At least for games and well designed 3D software. 2D stuck to its old model of "make GPU download everything on every draw request". It worked ok because most of the user interface was static and rather boring so the performance was never much of an issue. Plus in many cases the huge setup costs are offset by the fact that the Graphics Processing Units are really good at processing graphics.
Each application is composed of multiple widgets each widget draws itself using multiple primitives (pixmaps, rectangles, lines, paths) and each primitive needs to first upload the data needed by the GPU to render it. It's like that because from the 2D api perspective there's no object persistence. The api has no idea that you keep re-rendering the same button over and over again. All the api sees is another "draw rectangle" or "draw path" call which it will complete.

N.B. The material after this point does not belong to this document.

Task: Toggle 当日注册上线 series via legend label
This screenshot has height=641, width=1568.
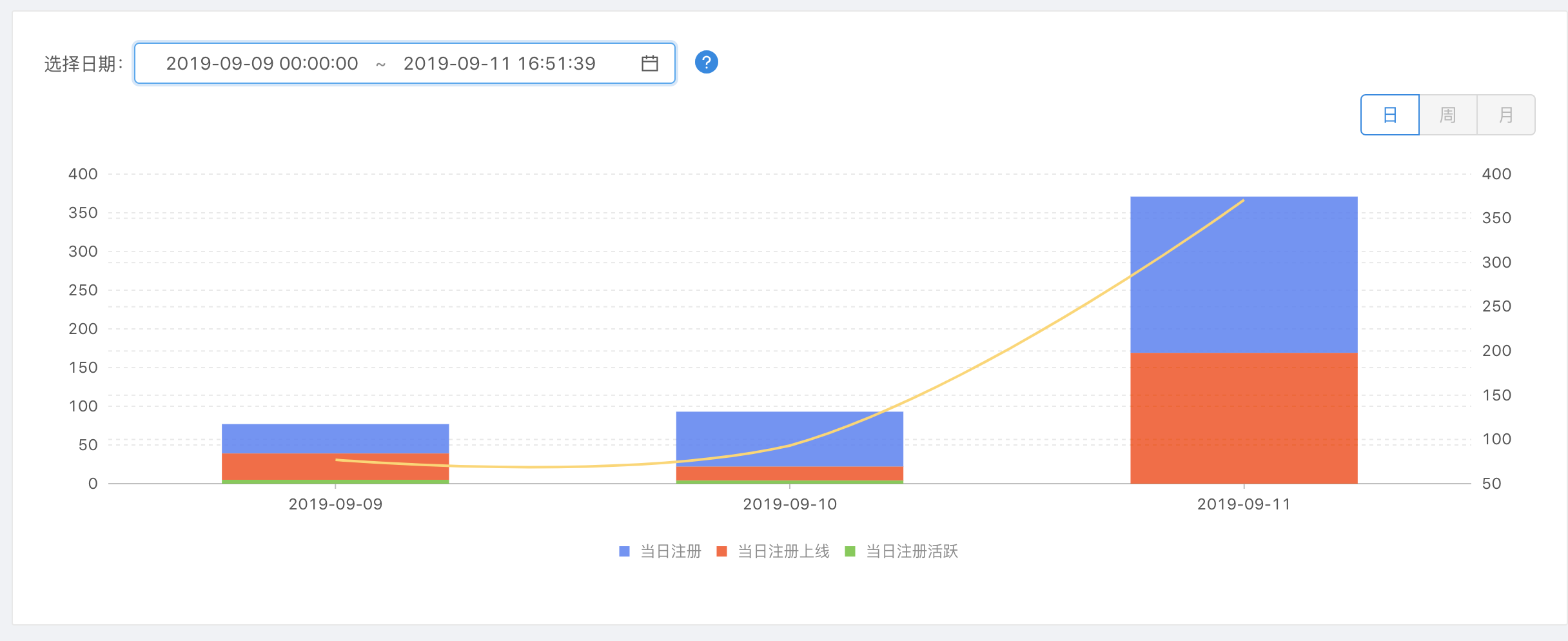Action: point(783,551)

On each frame the same data is being copied to the GPU over and over again. It's not very efficient, is it? There's a limited number of optimizations you can do in this model. Some of the more obvious ones include:
But the real problem is that you keep making the GPU download the same data every frame and unfortunately that is really hard to fix in this model.
Fixing the model
It all boils down to creating some kind of a store where lifetime of an object/model is known. This way the scene knows exactly what objects are being rendered and before rendering begins it can initialize and upload all the data the items need to be renderer. Then rendering is just that - rendering. Data transfers are limited to object addition/removal or significant changes to their properties and then further limited by the fact that a lot of the state can always be reused. Note that trivial things like changing the texture (e.g. on hover/push) don't require any additional transfers and things like translations can be limited to just two floats (translation in x and y) and they're usually shared for multiple primitives (e.g. in a pushbutton it would be used by the background texture and the label texture/glyphs)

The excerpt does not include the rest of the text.